- TEXTE À LIRE -
===============
405 abonnés 2 259 critiques Suivre son activité

3,5
Publiée le 23 juin 2019
Après avoir vu ses films les plus accessibles comme "Elephant man", "Dune" ou encore "Une histoire vraie", ma cinquième incursion dans la filmographie de David Lynch et incontestablement son oeuvre la plus folle et alambiquée que j'ai vue à ce jour. Une ambiance magnifiquement anxiogène, lourde, dérangeante dans un style à mi-chemin entre "Stalker" d'Andreï Tarkovski et les romans de René Barjavel. Dur, glaçant mais littéralement prégnant et magnétique. Un ensemble qui laisse comme une tenace sensation de référence absolue dans le genre du thriller schizophrénique. Un chef d'oeuvre très difficile d'accès à cause d'un rythme lent et d'une mise en scène complexe, visionnaire.
Maqroll
Maqroll

203 abonnés 1 123 critiques Suivre son activité

3,5
Publiée le 7 mars 2011
Le premier film de David Lynch, futur génie du cinéma, qui donne là un essai curieux en forme de réflexion surréaliste sur l’humanité et ses monstruosités. Avant Elephant Man et d’une façon beaucoup moins facile à suivre, il nous donne à voir une aberration humaine sur laquelle on peut se perdre en conjectures… Film aride et torturé, Eraserhead peut être considéré comme un brouillon des chefs-d’œuvre futurs de David Lynch.
Frédéric L
Frédéric L

22 abonnés 127 critiques Suivre son activité

5,0
Publiée le 25 août 2013
David Lynch, en grand explorateur de l'étrange, signe là un cauchemar sublime, un poème d'une beauté et d'une noirceur minérale absolue, son premier et ultime film car tout est là, déjà, de manière évidente. Le film est traversé en continu par des images surréalistes aussi dérangeantes que fascinantes, et nous sort de l'habituel train train des histoires vers un ailleurs. Il suffit de se laisser prendre. Une grande claque pour ma part.
Shawn777

805 abonnés 3 934 critiques Suivre son activité

2,0
Publiée le 22 mai 2020
Bon et bien voilà, encore un film de David Lynch qui me laisse de marbre. Sorti en 1977, cette œuvre bien étrange nous présente en gros un jeune homme rendant visite à sa belle famille. Enfin, c'est en réalité bien plus complexe que cela, il se passe bien plus d'évènements et le film est entre le rêve et la réalité. Bon, déjà que j'ai du mal avec les films plus "normaux" du réalisateur (sur cinq films de sa filmographie que j'ai pu voir, seul "Mulholland Drive" m'a réellement plu) mais alors lorsque c'est sous forme d'expérience cinématographique, presque de non-fiction finalement, c'est beaucoup plus déstabilisant. Peut-être que je fais partie de ces spectateurs qui ne comprennent pas son cinéma ou plus généralement son art mais en tout cas, je dois dire que j'ai été ici assez surpris, je ne m'attendais pas en effet à ce que ce soit aussi spécial et décalé. Je sais bien que le cinéma ne se résume pas qu'aux grosses productions, aux films tout public ou aux blockbusters mais franchement, je n'ai réellement pas accroché à ce film. Bien évidemment, je ne dis pas qu'il est nul pour autant, il possède même sûrement beaucoup de qualités, et notamment des métaphores, mais je n'ai simplement pas su les apprécier. Je reconnais également que la mise en scène est très bonne, enfin qu'elle correspond très bien à l'ambiance quoi, et que le travail reste très bon malgré le peu de moyens. Lynch arrive en effet à nous attirer dans son monde et dans son univers si particulier avec très peu de choses. En ce qui concerne les acteurs, nous retiendrons surtout Jack Nance qui joue très bien. "Eraserhead" a donc été pour moi une expérience plus pénible qu'autre chose mais j'y remarque tout de même l'indéniable talent du réalisateur.
===============
- DONNÉES D'ENTRÉE -

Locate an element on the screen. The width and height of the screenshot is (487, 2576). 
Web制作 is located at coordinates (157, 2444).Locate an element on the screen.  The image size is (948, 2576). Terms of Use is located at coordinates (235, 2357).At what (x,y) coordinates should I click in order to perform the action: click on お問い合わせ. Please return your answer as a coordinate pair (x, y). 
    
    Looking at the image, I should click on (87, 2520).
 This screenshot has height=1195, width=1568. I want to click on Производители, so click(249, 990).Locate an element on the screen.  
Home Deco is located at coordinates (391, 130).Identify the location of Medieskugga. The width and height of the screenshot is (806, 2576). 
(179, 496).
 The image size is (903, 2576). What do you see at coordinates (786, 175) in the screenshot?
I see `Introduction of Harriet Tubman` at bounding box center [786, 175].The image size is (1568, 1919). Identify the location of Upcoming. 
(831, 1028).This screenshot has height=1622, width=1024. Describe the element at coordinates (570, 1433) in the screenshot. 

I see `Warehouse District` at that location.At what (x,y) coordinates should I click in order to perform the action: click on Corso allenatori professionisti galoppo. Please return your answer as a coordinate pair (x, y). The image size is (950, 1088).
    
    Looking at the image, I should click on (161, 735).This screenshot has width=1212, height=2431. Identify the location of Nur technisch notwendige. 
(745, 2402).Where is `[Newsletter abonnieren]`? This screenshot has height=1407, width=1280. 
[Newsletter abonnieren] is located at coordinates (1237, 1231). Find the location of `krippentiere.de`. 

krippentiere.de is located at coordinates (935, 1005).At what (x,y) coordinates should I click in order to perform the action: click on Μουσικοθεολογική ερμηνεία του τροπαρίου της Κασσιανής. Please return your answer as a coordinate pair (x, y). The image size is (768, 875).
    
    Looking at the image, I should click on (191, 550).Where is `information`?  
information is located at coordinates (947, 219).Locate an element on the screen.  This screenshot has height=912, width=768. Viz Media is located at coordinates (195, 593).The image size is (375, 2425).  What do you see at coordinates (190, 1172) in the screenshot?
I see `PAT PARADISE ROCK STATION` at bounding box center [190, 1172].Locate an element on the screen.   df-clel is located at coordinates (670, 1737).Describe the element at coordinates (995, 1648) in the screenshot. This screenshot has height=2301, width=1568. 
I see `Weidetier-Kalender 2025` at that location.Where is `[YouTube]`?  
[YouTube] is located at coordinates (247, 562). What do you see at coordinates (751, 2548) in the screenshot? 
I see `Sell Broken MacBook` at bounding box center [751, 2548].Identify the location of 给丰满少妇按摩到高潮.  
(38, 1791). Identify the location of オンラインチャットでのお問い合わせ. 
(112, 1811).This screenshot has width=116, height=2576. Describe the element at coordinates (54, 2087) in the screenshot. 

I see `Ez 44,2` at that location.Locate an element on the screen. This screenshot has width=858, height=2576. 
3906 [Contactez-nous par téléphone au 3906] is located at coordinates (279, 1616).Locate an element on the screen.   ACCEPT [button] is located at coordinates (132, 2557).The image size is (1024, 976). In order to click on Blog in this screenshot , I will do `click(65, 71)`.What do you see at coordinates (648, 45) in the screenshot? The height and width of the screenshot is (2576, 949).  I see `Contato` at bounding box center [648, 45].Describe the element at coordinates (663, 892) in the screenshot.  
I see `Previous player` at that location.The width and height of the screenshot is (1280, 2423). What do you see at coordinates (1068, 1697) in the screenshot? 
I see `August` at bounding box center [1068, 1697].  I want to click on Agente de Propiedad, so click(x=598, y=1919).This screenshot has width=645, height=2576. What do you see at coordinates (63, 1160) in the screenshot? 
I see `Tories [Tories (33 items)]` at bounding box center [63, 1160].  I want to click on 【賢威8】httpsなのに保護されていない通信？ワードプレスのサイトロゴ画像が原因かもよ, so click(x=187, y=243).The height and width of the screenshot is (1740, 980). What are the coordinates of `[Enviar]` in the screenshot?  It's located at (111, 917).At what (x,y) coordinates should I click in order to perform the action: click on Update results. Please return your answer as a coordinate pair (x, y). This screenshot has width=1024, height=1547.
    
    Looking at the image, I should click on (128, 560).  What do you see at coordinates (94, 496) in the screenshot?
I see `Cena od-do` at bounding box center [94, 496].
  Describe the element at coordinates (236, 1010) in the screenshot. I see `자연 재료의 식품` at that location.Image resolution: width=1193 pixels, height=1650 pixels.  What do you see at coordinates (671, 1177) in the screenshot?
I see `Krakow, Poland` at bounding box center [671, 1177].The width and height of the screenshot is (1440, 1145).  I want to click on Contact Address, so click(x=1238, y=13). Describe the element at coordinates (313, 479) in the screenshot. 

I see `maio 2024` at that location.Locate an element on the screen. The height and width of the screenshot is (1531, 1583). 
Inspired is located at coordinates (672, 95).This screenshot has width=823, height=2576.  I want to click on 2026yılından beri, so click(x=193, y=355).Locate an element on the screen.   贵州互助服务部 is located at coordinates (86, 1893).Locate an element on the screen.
===============
- CONSIGNE -
Dans les critiques d'« Eraserhead », quel acteur la critique publiée le 22 mai 2020 retient-elle surtout ?

- RÉSULTAT ATTENDU -
Jack Nance.